> **Work request**
Reproduce the portion of the court opinion below from "Additionally, King's inclusion" up to and including "12137164, at *2.".

> **Text for analysis**
┌──

Having reviewed each parties' arguments, the court agrees with Pro Repair. Courts routinely dismiss FLSA claims under Rule 12(b)(6) where the plaintiff has provided the court with nothing more than a verbatim recitation of the statutory elements for an FLSA claim. See Andrews, 2015 WL 4257555 at *2; see also Minifield v. Star Delivery Service, Inc. & Roy Chapman, No. 3:13-CV-02521-P, 2013 WL 12137164, at *1-2 (N.D. Tex. Oct. 3, 2013) (Solis, J.); Morrow v. J W Electric, Inc., No. 3:11-CV-1988-D, 2011 WL 5599051, at *2-4 (N.D. Tex. Nov. 16, 2011) (Fitzwater, Chief J.); Lindgren, 2010 WL 5437270 at *3. Here, that is exactly what King has done in paragraphs 4, 6, and 7 of his complaint. See Complaint ¶¶ 4, 6, 7. In paragraph four, King alleges, without any factual support, that he "was engaged in commerce or in the production of goods for commerce as described in 29 U.S.C. §§ 206 and 207." Id. ¶ 4. Additionally, in paragraph six, King avers, without factual support, that Pro Repair "was an `enterprise engaged in commerce or the production of goods for commerce' within the meaning of the FLSA, 29 U.S.C. § 203(s)." Id. ¶ 6. Further, in paragraph seven of his complaint, King asserts, without any factual support, that Pro Repair "has employed two or more persons, including [King], `engaged in commerce or in the production of goods for commerce.'" Id. ¶ 7. These paragraphs are not allegations of fact. Rather, "they are nothing more than a `formulaic recitation of the elements of a cause of action.'" Morrow, 2011 WL 5599051 at *3 (quoting Twombly, 550 U.S. at 555). As such, the allegations within these paragraphs fail to nudge King's claim across the line from conceivable to plausible. See Ashcroft, 552 U.S. at 679, 683.*

Additionally, King's inclusion of the factual allegations that Pro Repair provided repair services for certain electronics and that he worked as a repair technician for Pro Repair do not transmogrify his conclusory allegations into a plausible claim for relief. Although these factual allegations describe the work done by Pro Repair, as well as King's role at Pro Repair, they do not show "how that work engages him in interstate commerce." Morrow, 2011 WL 559051 at *3; see also Minifeld, 2013 WL 12137164, at *2.

Similarly, King's argument that he states a plausible claim because his complaint gives Pro Repair fair notice is also flawed. "[T]he Supreme Court has made clear that notice alone is insufficient to allow a pleading to survive a motion to dismiss." Minifeld, 2013 WL 12137164, at *2 (citing Ashcroft, 556 U.S. at 683). Additionally, "[i]t is no answer to say that a claim just shy of a plausible entitlement to relief can, if groundless, be weeded out early in the discovery process." Id. (citing Twombly, 550 U.S. at 559).

└──

> **Data shown**
┌──

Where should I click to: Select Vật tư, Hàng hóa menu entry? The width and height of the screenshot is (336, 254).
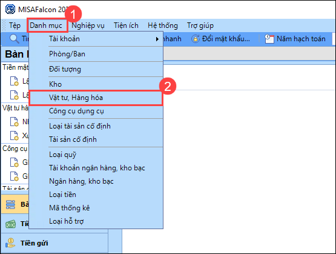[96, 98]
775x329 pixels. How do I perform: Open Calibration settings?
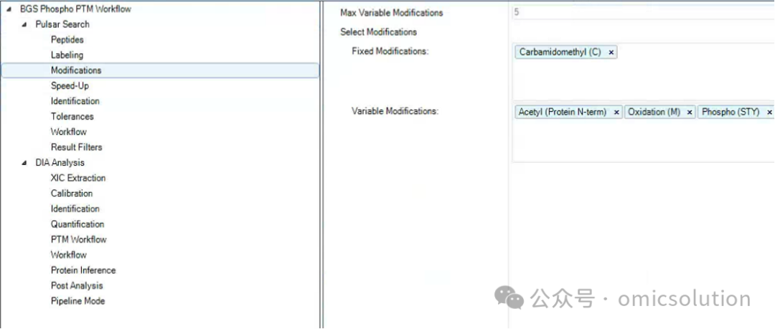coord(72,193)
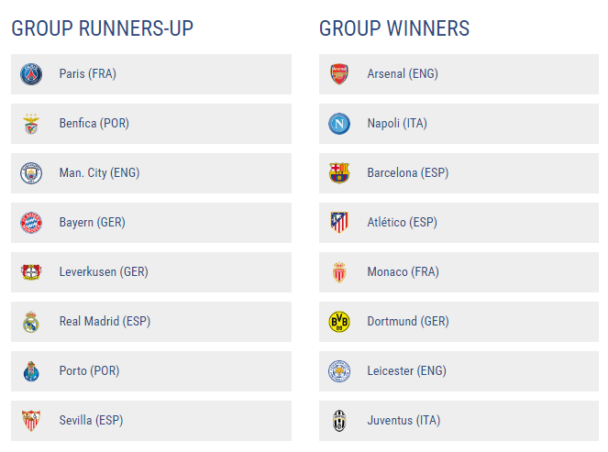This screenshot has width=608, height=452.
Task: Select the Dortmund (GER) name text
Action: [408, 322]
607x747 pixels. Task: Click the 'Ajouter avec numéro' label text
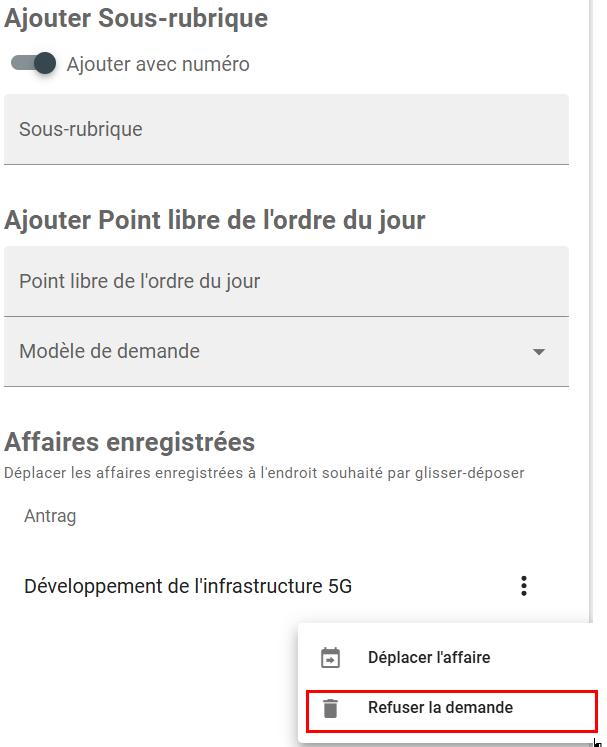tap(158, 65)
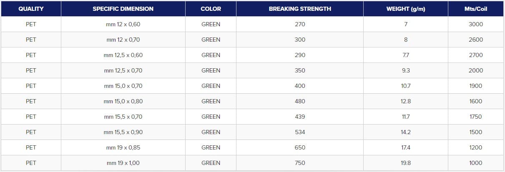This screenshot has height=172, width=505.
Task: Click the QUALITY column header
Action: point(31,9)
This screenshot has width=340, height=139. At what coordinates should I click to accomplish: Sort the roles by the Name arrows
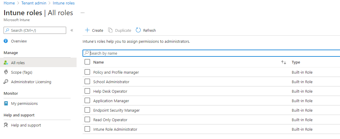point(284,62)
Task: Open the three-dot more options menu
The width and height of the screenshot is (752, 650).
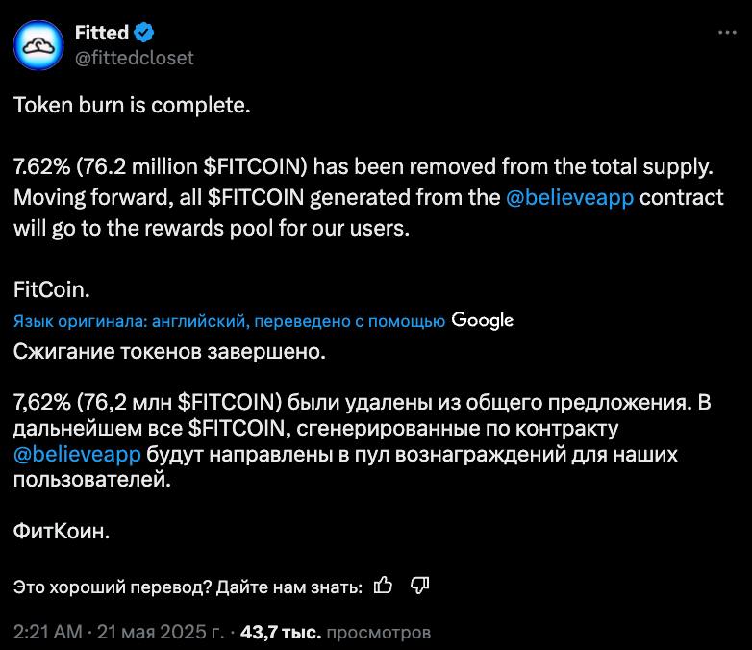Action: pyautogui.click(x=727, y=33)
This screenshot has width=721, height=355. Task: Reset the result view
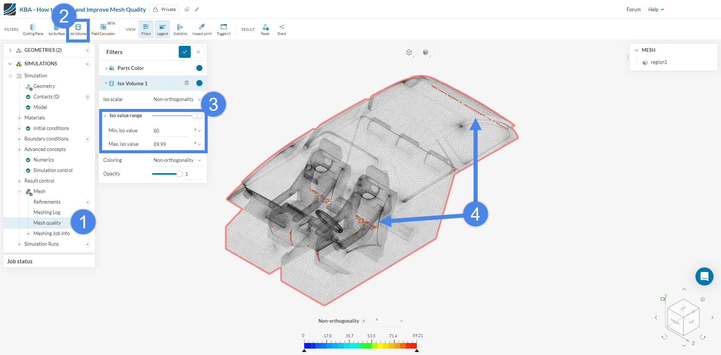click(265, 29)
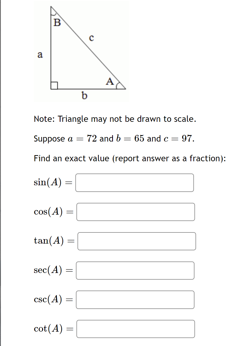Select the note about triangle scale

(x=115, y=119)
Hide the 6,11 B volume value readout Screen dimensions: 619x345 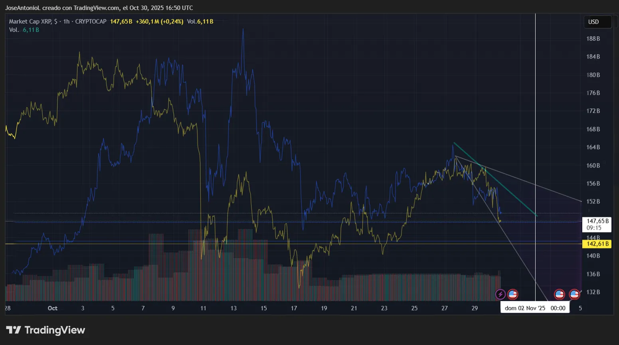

└──

> **Answer for the task**
Additionally, King's inclusion of the factual allegations that Pro Repair provided repair services for certain electronics and that he worked as a repair technician for Pro Repair do not transmogrify his conclusory allegations into a plausible claim for relief. Although these factual allegations describe the work done by Pro Repair, as well as King's role at Pro Repair, they do not show "how that work engages him in interstate commerce." Morrow, 2011 WL 559051 at *3; see also Minifeld, 2013 WL 12137164, at *2.